DESCRIPTION OF THE TASK –
Reproduce the listing below word for word, from its first line through the line containing "coord(1145,396)". Leave out the pictures.

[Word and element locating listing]
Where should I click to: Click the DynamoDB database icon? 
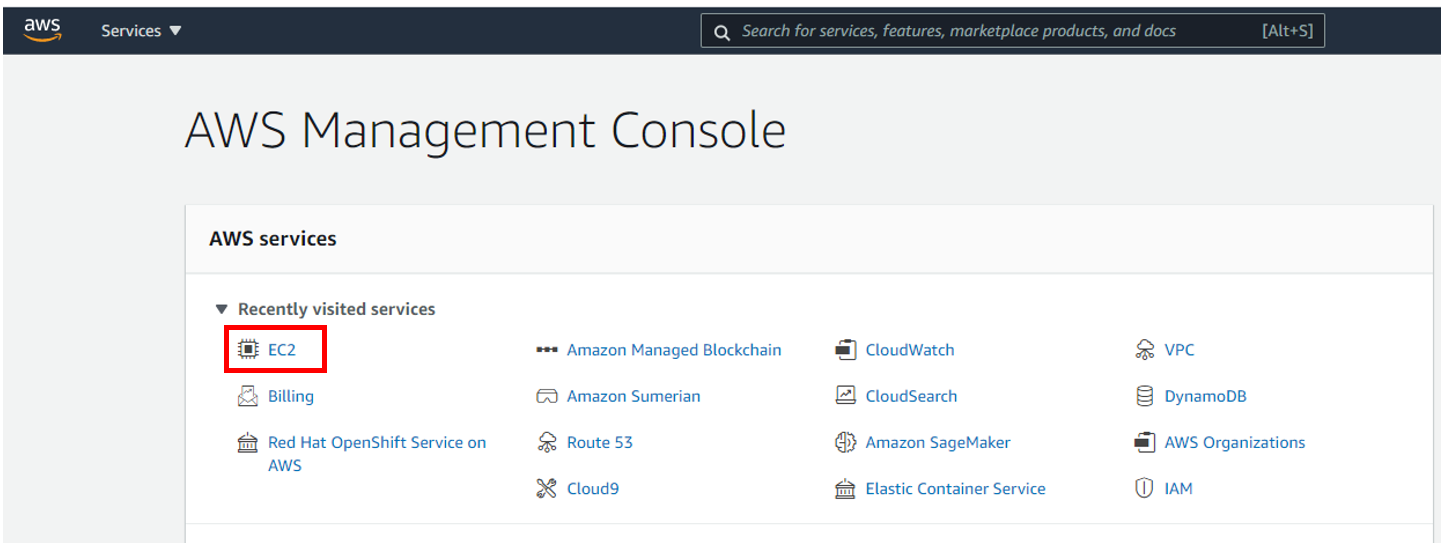coord(1145,396)
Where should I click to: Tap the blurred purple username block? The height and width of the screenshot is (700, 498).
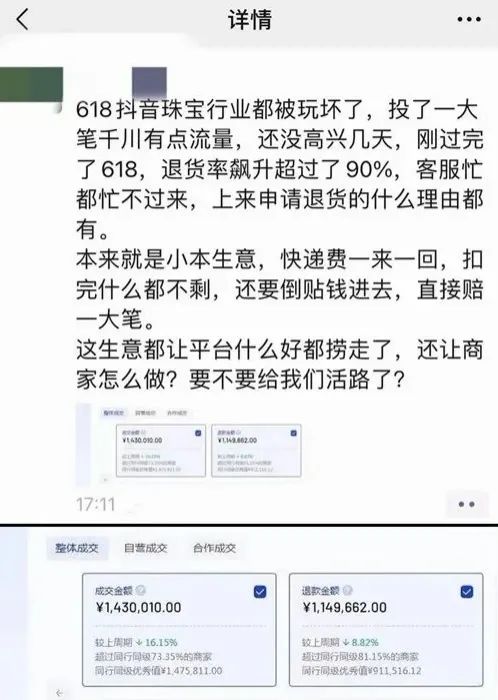coord(149,82)
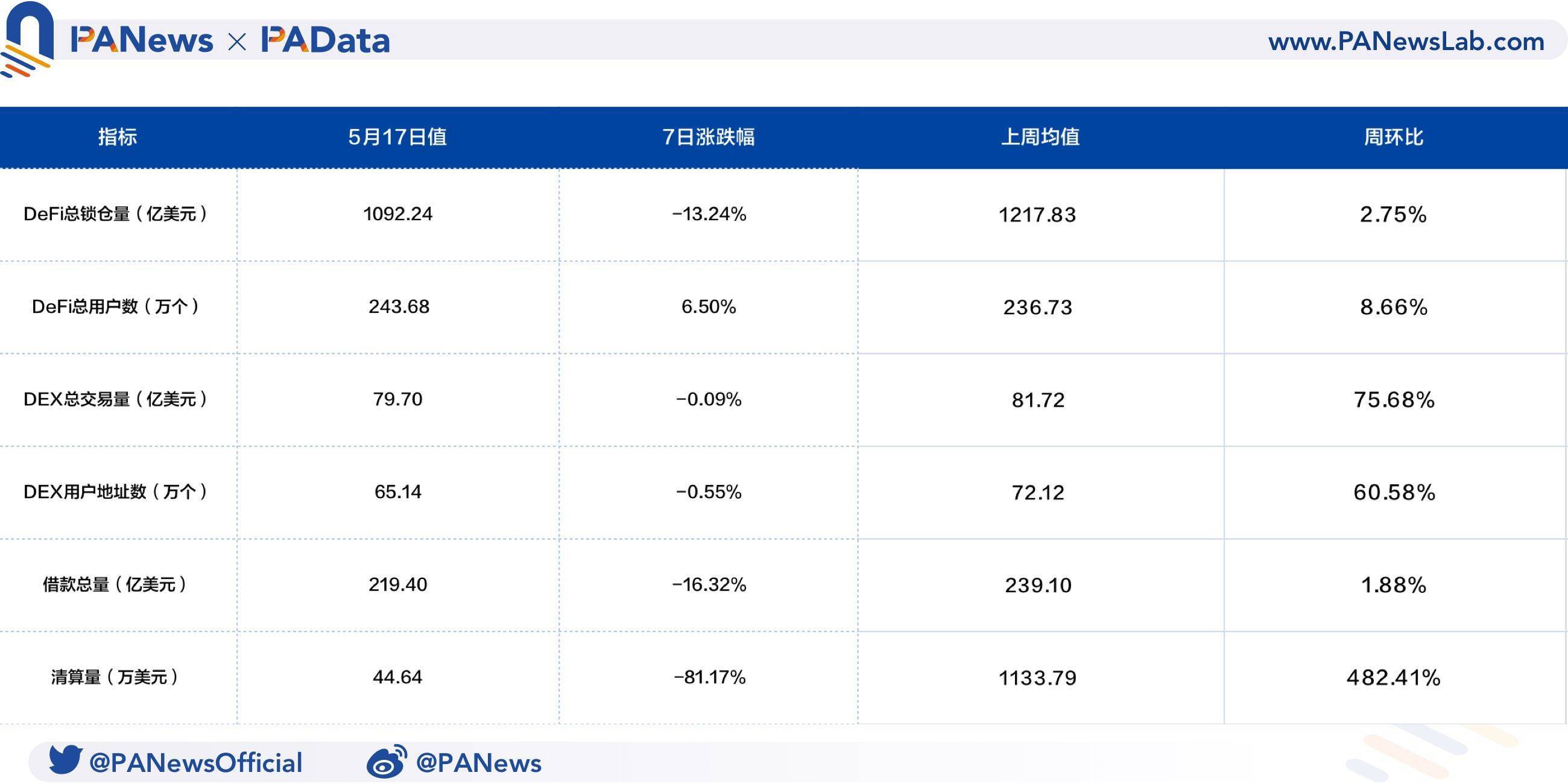Click the DEX总交易量 row label
The height and width of the screenshot is (784, 1568).
pos(116,399)
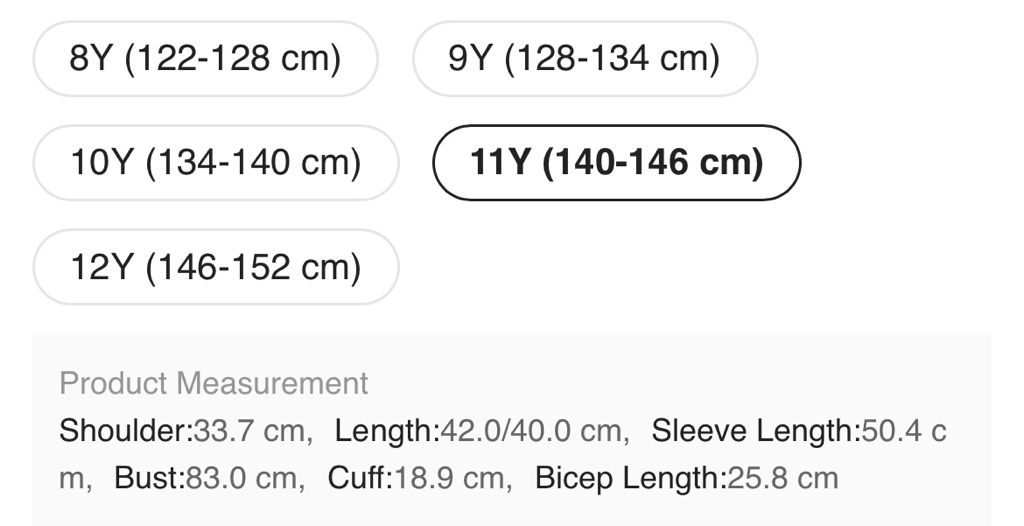This screenshot has width=1024, height=526.
Task: Click the Sleeve Length label
Action: [753, 432]
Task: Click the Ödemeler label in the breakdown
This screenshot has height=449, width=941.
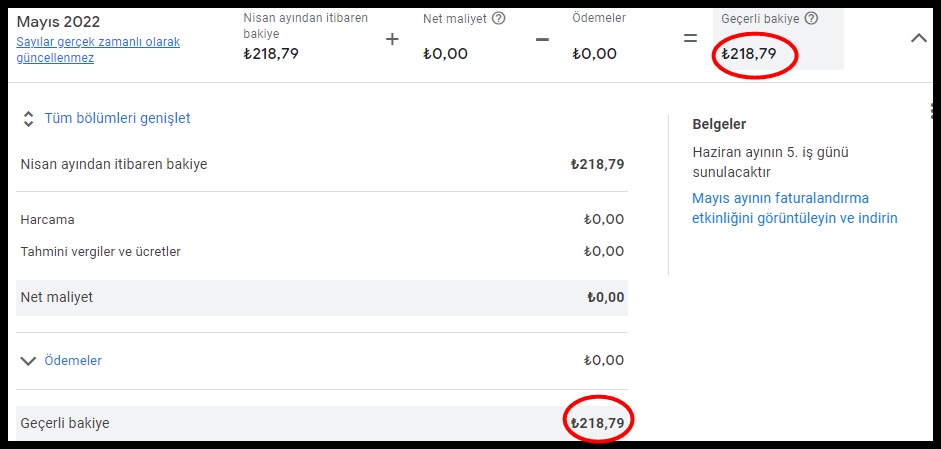Action: point(73,361)
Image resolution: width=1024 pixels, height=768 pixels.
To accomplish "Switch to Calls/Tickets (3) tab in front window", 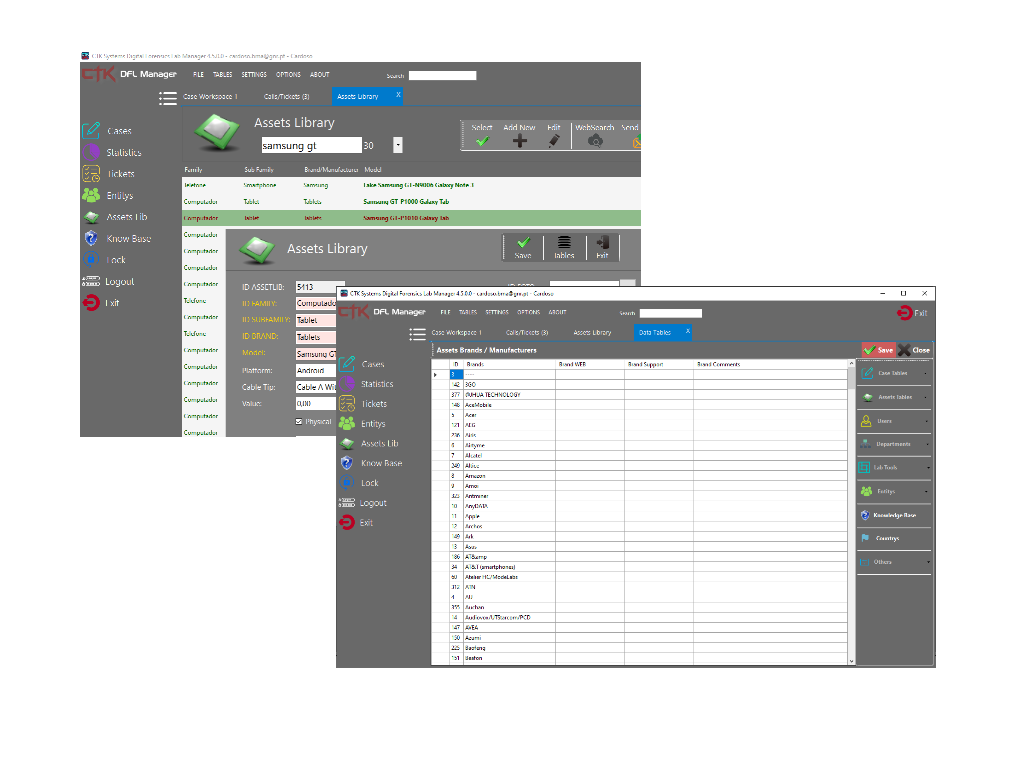I will coord(526,332).
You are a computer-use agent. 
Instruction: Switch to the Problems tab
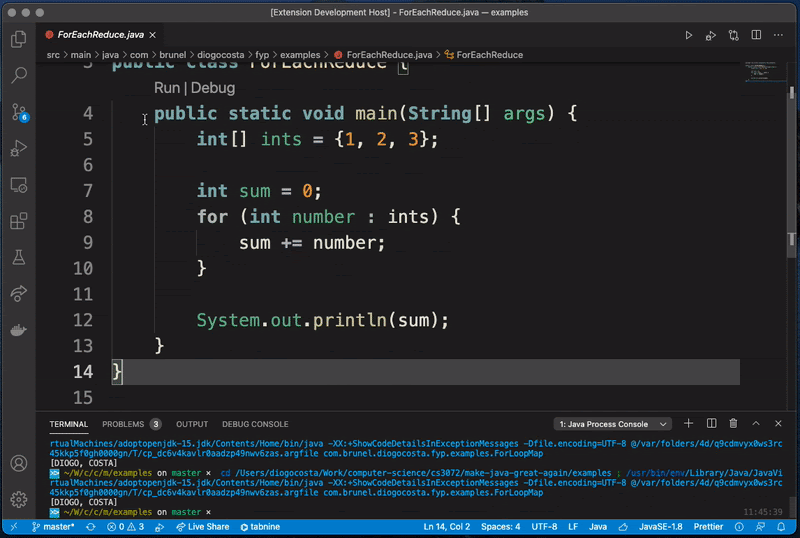pyautogui.click(x=123, y=424)
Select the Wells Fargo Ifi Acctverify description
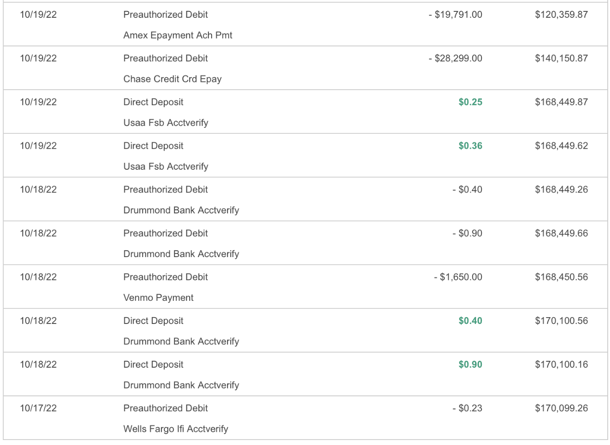610x445 pixels. pos(175,429)
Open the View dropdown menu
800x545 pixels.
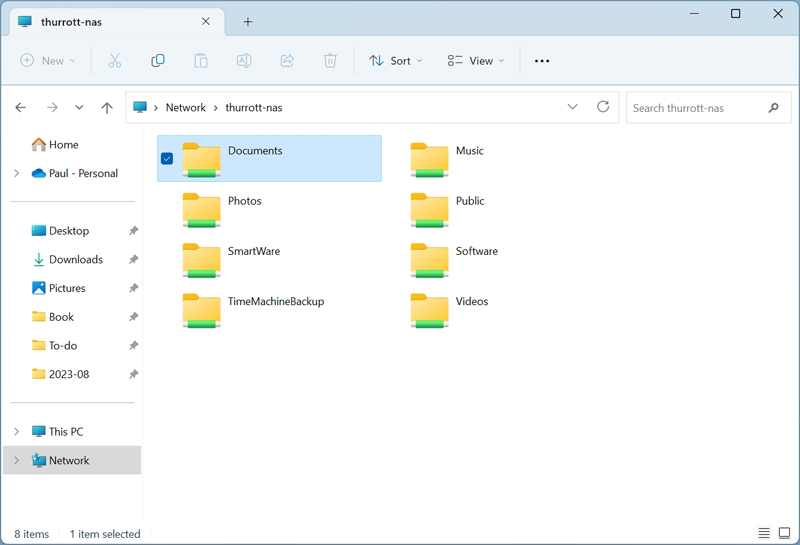(x=476, y=61)
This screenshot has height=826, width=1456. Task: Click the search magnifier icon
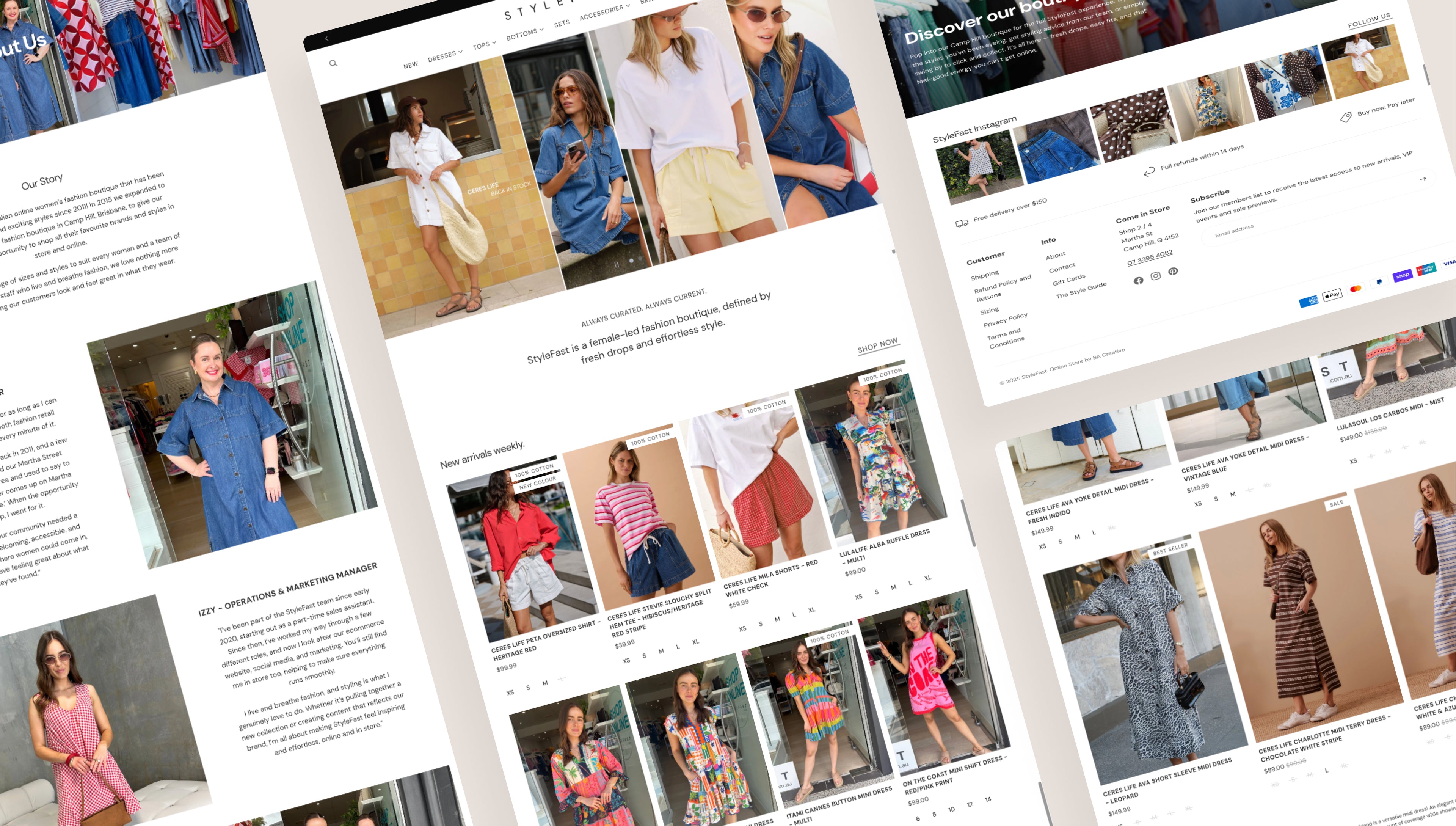pyautogui.click(x=333, y=63)
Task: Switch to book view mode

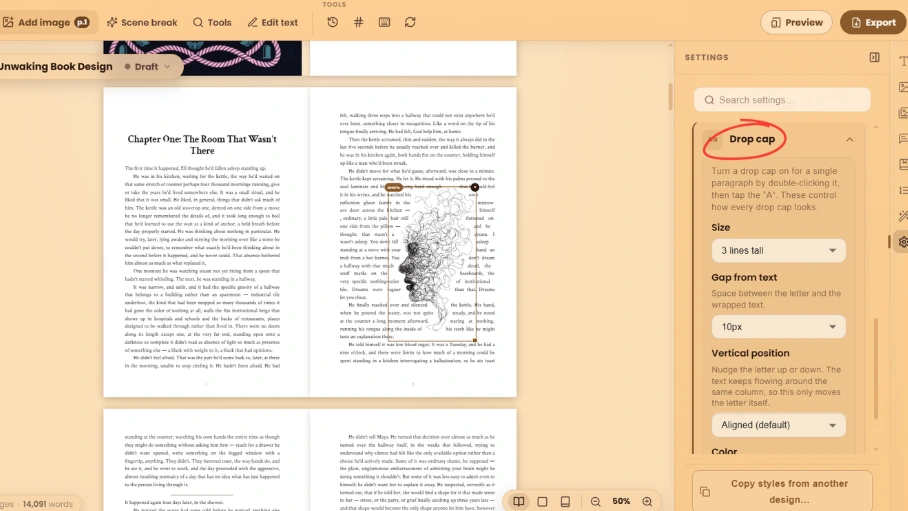Action: [x=565, y=502]
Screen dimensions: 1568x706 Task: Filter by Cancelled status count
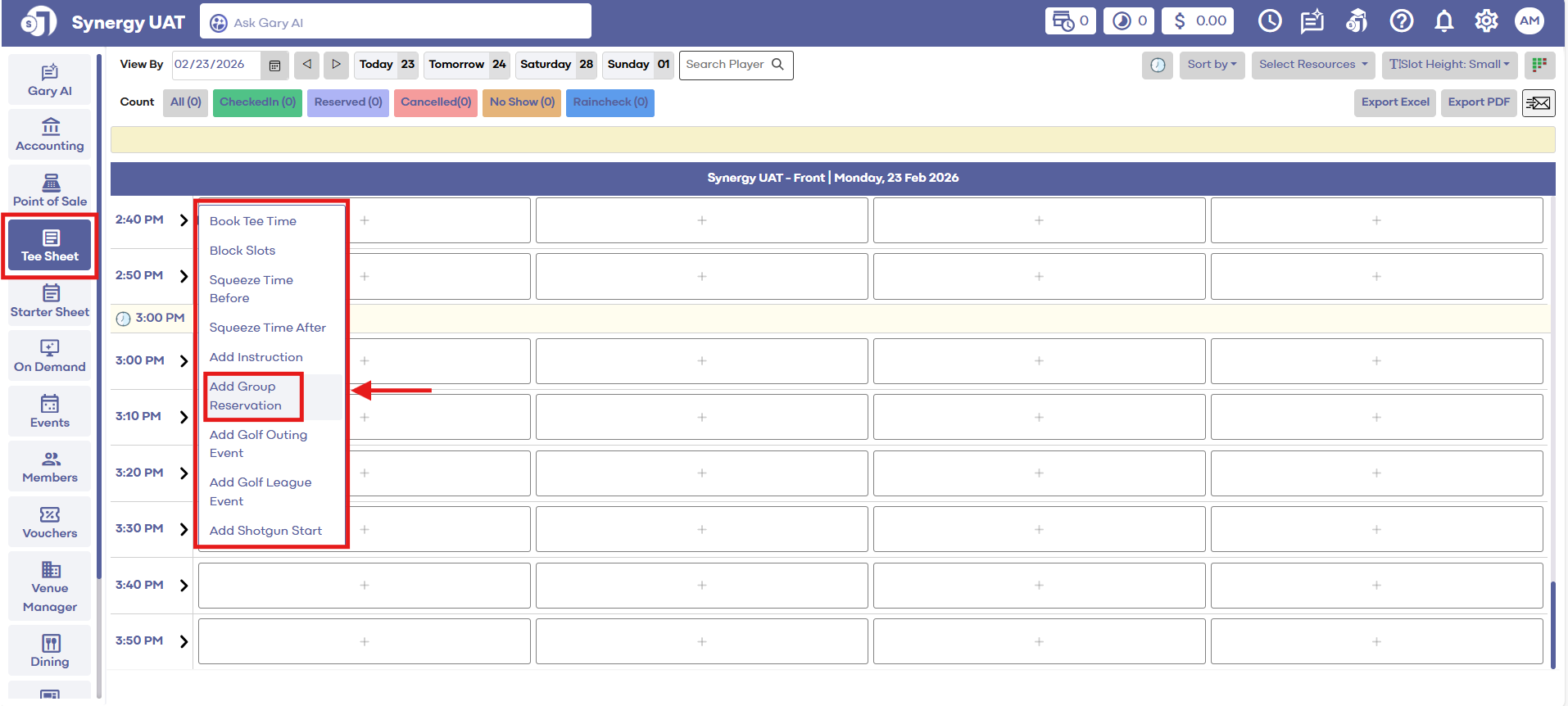pos(435,102)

FINISHED ANSWER –
Where should I click to: Click the DynamoDB database icon? 
coord(1145,396)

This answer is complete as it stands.